How did you respond the last time someone at work asked you to do something that you didn’t want to, couldn’t do—or didn’t have time to do?
Congratulations if you told the truth and said, “No.”
And then if you had a conversation with the person that provided you both with some measure of choice and leeway, supporting your relationship as well as your organizational objectives, then please congratulate yourself!
If you said anything else, keep reading as we unpack this whole “No.” thing. Next time, you’ll have another choice.
What stops us from saying No when we’re feeling it?
That simple question gets right to the heart of the matter. The global #1 reason is: We Believe We Should Say Yes.
There are a variety of ways this belief translates across cultures, yet it all boils down to some version of a sense of obligation, whether it’s to a colleague, friend or family member. There’s also the belief that saying, “Yes” will make us look good or increase our status in this particular professional or social tribe. Sometimes there’s even the belief that there simply isn’t a good enough reason to say no—that our lack of interest or availability simply doesn’t qualify.
Here’s the bad news: when we say “Yes” when we mean “No” we open ourselves to a flood of problems, which can, at the very least, weaken other people’s trust in us—and at worst, ruin our reputation.

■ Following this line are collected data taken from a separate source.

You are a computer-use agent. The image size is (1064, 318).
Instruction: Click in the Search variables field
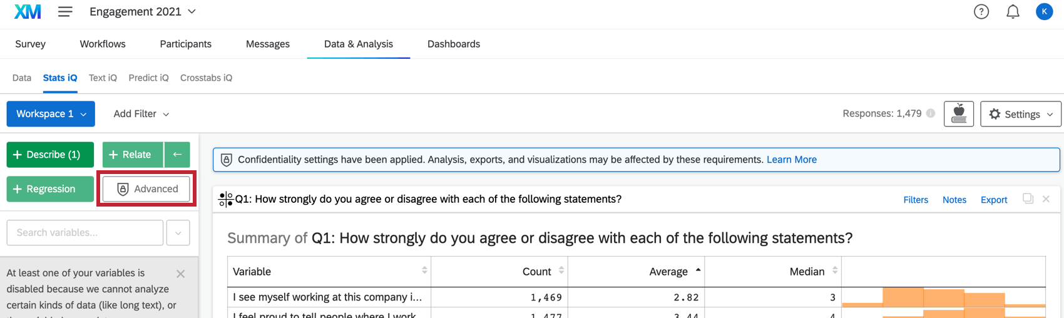[84, 233]
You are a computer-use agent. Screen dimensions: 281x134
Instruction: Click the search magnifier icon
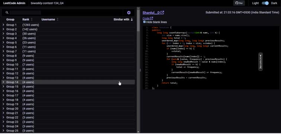pyautogui.click(x=7, y=13)
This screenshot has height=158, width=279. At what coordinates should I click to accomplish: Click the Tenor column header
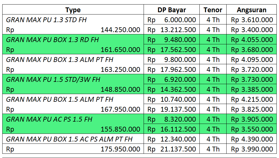tap(213, 10)
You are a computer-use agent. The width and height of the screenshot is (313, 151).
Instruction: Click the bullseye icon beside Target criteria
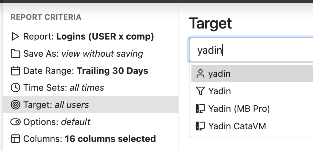tap(15, 105)
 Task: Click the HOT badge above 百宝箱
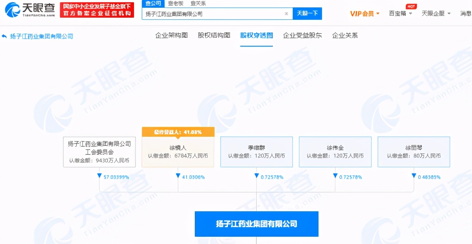coord(412,6)
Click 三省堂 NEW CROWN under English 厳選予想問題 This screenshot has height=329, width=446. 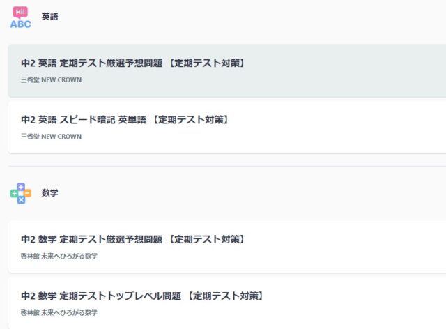[x=51, y=80]
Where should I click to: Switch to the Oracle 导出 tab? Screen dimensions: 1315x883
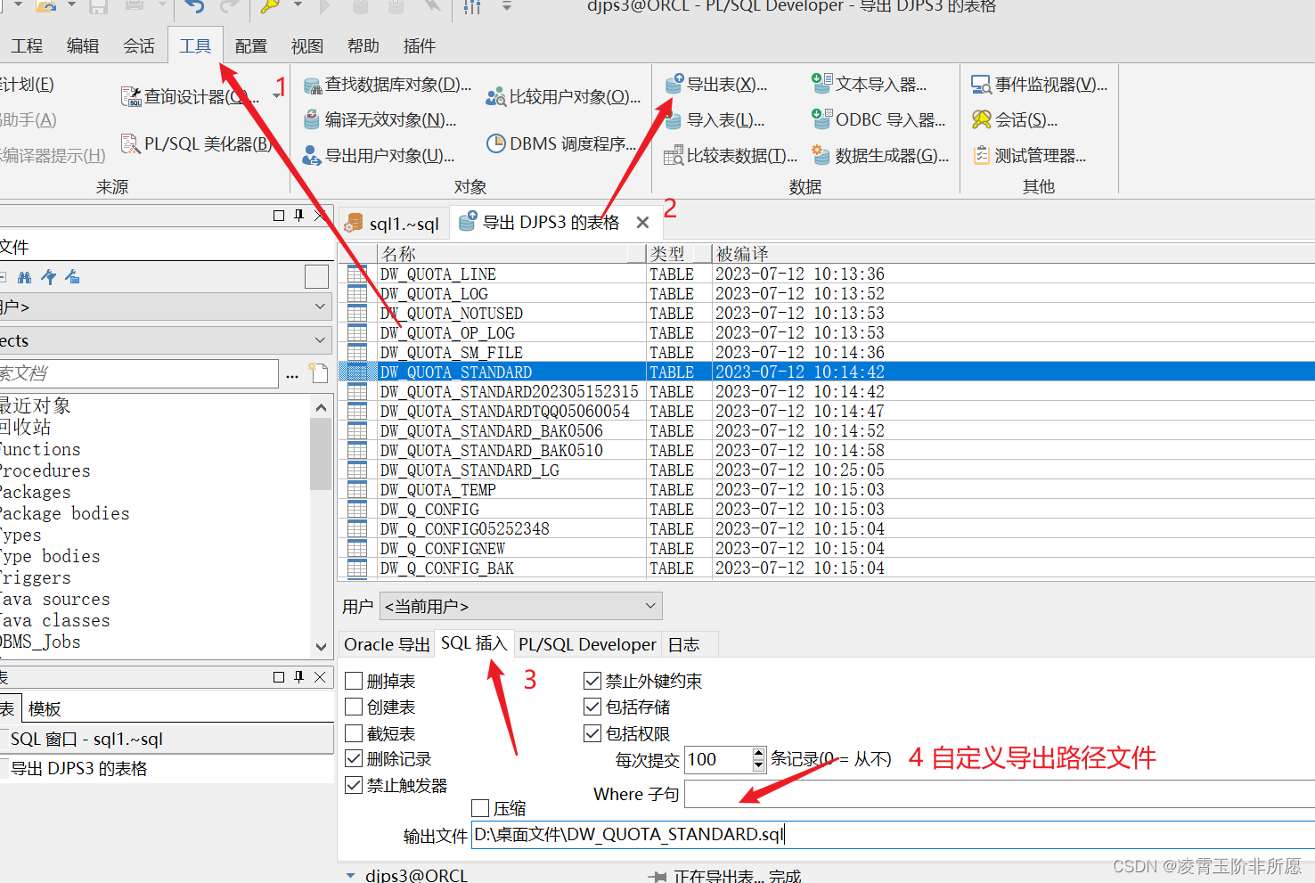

It can happen to the best of us, and here’s why: We say yes because we believe we should and other people believe our “yes” because they want or need something from us; they take us at our word. Then when they come back to us to get what they asked for, we’re stuck having to explain why we didn’t do what we said we would—unless, of course, we take the option to disappear without a trace.
So how can we do this differently?
We can use “No.” as a complete sentence.
Here’s how it works: The next time you’re asked to do something that you know you can’t—or you won’t—simply look at the person, smile and say, “No.”
Warning: This will confuse the people who are used to you saying yes, so have some patience with them when they doubt your response and ask you again. At this point, you can make a Simple Shift™ by getting curious.
Let’s assume for a moment that this is a genuine request that starts with “Can you… or Will you…” You can really contribute to your relationship with them (after telling them the truth) by asking them, “What do you really need right now?”
Odds are high it’s typically bigger than simply getting you to do something that you know you can’t do right now.
Your being willing to support them—even though you can’t do what they’re asking this time—can help them come up with alternatives they might not have considered. It creates a different kind of conversation that supports your collaboration as well as your organizational objectives.
What if I really can’t say No?
There’s an alternative strategy that comes in handy when the person making the request is senior to you or in some position where you feel like you don’t have a choice.
The Simple Shift™ here is to realize that you always have a choice—and that helps you to get creative. Even though your answer to this person’s request is still “No,” you have to get that message across in a more creative way.
One possibility is to simply tell the truth. If you can’t do whatever it is because you don’t have enough time or other resources to accomplish their request, be up front about it and share your circumstances. “Right now, I’m doing X & Y, which are important (because/for/to…) Which of these can I walk away, to accommodate your request? I can’t do all three right now.”
Once again, you’re having a more powerful conversation that supports both of you as well as your organizational objectives. The next time you get a request you can’t accommodate, you can tell the truth and say No—and see where it leads you!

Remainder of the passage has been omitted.